→ Study material:

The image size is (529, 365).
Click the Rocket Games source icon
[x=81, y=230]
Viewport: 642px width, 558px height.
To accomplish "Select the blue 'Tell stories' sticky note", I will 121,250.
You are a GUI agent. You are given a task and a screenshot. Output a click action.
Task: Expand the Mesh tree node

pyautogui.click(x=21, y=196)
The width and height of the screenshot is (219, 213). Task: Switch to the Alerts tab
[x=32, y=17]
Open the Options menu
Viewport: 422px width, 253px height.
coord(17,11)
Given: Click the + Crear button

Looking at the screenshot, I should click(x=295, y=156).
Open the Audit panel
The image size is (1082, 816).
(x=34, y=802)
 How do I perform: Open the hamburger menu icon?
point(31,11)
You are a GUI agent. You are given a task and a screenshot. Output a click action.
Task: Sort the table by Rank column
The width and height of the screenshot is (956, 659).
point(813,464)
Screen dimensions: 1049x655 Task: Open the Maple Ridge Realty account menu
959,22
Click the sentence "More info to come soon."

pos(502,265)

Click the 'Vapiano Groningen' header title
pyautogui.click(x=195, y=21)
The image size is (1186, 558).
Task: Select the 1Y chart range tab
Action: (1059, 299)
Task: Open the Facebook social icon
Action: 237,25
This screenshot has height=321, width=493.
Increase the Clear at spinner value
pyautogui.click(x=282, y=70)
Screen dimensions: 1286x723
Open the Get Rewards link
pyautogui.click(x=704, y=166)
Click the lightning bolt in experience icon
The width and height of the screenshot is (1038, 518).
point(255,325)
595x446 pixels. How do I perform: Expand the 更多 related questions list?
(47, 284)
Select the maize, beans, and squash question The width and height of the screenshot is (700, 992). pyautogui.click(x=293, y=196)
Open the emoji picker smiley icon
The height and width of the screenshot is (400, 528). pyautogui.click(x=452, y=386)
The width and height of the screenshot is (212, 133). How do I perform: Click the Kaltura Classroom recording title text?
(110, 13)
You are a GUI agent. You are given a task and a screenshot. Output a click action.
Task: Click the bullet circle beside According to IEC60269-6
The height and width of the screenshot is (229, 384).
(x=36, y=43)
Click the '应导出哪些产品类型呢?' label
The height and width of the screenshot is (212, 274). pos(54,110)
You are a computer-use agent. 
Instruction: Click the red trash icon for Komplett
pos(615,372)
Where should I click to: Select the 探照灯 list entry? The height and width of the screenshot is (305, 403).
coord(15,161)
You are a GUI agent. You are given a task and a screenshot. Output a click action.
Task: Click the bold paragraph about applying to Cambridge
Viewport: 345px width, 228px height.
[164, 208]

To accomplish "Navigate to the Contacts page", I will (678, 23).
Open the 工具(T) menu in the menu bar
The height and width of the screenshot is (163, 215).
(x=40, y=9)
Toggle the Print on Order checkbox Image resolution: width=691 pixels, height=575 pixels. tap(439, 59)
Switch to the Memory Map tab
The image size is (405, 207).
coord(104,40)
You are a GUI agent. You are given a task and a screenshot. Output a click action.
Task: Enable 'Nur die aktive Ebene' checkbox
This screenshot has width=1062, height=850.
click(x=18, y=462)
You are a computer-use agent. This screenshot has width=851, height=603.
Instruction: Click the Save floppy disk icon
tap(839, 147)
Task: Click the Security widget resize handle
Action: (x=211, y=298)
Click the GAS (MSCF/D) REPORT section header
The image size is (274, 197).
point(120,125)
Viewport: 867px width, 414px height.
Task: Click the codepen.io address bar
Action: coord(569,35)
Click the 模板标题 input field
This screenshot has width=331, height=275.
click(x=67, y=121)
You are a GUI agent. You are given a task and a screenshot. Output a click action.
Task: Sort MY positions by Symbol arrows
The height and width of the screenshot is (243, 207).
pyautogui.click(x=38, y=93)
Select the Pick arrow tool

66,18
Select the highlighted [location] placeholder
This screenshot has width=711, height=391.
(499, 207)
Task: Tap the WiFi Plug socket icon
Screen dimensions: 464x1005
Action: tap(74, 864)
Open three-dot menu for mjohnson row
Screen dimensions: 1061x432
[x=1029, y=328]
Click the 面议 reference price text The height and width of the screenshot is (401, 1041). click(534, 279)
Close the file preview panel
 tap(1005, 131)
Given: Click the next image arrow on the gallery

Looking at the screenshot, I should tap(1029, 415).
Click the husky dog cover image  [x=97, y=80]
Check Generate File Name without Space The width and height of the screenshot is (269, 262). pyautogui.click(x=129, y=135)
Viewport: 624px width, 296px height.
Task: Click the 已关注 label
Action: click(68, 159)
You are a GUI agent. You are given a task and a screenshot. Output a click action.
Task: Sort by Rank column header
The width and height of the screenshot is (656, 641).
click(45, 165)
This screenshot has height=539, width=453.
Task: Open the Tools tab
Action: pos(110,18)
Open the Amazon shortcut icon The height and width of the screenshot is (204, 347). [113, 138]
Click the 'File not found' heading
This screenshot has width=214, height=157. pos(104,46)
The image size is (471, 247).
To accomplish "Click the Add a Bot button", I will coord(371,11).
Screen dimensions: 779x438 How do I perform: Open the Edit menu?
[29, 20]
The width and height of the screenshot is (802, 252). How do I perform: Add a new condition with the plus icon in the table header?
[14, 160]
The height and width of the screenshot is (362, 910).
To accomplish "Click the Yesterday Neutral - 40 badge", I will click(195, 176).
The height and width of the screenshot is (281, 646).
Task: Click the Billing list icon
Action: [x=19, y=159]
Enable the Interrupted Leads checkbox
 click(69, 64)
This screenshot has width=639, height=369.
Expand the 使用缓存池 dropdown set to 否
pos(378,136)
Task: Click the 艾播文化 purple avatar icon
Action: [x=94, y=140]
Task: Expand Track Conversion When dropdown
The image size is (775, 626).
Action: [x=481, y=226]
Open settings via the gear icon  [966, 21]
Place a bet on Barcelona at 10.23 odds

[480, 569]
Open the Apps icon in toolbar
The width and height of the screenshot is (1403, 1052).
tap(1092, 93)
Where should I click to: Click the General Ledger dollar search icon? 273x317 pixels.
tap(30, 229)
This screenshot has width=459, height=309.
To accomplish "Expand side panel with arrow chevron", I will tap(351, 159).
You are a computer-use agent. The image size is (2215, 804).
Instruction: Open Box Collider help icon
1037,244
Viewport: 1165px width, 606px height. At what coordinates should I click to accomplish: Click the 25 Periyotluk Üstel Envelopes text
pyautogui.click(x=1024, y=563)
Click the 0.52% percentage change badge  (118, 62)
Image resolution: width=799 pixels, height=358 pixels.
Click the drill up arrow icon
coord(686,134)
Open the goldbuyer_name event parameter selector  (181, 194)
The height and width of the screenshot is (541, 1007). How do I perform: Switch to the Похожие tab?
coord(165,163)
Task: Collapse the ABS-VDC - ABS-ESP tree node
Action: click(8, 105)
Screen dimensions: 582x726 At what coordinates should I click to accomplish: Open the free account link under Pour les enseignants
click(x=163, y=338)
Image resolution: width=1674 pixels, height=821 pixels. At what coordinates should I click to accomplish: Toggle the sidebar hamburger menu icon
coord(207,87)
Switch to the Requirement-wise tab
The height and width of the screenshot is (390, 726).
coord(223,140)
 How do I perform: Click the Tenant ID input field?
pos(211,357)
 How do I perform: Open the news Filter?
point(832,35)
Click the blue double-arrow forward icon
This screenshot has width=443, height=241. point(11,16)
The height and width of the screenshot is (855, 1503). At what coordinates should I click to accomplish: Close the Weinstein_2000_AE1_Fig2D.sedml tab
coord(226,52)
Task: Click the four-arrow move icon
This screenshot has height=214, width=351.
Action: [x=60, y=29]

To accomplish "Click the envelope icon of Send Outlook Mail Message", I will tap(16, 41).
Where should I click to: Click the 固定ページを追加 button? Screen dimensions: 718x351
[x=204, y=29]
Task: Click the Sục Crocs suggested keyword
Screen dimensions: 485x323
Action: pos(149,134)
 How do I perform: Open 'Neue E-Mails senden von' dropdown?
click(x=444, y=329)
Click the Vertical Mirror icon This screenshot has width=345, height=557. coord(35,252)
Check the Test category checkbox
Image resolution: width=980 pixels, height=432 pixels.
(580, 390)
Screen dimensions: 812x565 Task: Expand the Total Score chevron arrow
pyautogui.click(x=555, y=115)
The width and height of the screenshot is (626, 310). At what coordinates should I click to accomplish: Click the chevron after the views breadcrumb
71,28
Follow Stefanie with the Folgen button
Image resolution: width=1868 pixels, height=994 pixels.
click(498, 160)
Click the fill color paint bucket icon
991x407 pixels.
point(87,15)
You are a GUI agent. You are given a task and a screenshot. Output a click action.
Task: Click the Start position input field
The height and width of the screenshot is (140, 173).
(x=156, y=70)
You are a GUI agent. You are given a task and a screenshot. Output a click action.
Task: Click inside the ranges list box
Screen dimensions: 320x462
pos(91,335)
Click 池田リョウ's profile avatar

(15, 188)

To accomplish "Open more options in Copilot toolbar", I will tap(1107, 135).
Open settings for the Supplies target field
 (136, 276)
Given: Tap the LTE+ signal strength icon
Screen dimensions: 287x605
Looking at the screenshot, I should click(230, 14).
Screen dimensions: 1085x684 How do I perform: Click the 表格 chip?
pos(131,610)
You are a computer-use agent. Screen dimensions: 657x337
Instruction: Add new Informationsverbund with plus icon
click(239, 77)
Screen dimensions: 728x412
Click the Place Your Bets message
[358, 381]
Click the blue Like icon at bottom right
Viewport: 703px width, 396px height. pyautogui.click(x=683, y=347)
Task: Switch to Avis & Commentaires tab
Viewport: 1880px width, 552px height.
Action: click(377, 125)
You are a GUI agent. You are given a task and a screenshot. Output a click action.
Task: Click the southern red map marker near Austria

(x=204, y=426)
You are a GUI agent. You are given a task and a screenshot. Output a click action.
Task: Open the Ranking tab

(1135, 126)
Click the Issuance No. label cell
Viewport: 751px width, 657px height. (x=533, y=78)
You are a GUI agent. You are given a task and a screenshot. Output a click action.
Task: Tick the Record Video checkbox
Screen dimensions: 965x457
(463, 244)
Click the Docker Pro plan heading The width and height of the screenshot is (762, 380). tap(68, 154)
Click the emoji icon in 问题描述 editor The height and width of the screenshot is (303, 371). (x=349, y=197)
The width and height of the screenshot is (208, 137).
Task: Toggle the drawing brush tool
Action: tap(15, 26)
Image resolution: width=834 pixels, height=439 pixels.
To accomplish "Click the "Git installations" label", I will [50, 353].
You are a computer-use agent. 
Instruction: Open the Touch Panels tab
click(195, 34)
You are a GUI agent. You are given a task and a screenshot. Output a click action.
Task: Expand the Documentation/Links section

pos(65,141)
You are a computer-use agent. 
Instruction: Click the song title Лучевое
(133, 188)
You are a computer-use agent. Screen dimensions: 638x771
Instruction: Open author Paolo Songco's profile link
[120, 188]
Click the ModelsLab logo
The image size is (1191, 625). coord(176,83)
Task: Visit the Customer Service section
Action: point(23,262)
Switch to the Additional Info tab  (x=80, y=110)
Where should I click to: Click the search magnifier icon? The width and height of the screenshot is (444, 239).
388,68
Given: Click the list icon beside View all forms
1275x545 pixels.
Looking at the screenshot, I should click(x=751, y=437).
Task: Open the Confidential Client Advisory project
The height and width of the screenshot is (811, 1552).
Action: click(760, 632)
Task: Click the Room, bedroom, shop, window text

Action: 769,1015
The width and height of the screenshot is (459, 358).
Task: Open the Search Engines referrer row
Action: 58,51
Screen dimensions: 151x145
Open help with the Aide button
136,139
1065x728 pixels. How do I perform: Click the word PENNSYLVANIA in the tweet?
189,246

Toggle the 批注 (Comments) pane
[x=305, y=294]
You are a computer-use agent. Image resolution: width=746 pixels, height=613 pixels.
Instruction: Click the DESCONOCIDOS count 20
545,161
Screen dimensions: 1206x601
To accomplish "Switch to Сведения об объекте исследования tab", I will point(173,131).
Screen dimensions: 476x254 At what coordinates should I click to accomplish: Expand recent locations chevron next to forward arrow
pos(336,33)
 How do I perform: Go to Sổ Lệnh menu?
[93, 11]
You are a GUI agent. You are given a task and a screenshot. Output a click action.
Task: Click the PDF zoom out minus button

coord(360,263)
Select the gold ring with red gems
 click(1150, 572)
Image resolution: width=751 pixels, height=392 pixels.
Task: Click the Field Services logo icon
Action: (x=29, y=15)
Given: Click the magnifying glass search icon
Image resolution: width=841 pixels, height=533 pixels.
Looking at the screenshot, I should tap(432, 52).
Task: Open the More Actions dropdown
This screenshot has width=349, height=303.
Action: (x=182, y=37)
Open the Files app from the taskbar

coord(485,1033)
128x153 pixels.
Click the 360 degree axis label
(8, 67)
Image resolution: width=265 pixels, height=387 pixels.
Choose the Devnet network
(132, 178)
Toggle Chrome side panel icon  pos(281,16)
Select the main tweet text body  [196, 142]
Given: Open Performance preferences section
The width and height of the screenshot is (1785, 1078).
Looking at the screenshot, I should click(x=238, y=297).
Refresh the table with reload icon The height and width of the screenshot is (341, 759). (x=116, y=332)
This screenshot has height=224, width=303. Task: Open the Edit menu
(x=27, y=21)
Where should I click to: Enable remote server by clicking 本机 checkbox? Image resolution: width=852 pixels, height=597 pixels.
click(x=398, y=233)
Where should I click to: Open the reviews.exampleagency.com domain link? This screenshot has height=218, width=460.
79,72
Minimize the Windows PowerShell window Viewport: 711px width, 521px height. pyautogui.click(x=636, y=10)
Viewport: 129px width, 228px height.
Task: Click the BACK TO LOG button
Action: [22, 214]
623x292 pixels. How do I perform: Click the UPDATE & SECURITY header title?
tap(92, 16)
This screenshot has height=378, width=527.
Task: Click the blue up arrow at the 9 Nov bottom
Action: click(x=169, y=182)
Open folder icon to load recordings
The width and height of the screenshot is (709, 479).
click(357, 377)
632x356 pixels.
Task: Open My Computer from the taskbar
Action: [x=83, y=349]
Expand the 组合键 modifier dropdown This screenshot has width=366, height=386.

→ Work order:
Find all the lines containing "column" in the material, then copy them.

→ Finished exercise:
Task: Sort the table by Rank column
Task: Sort by Rank column header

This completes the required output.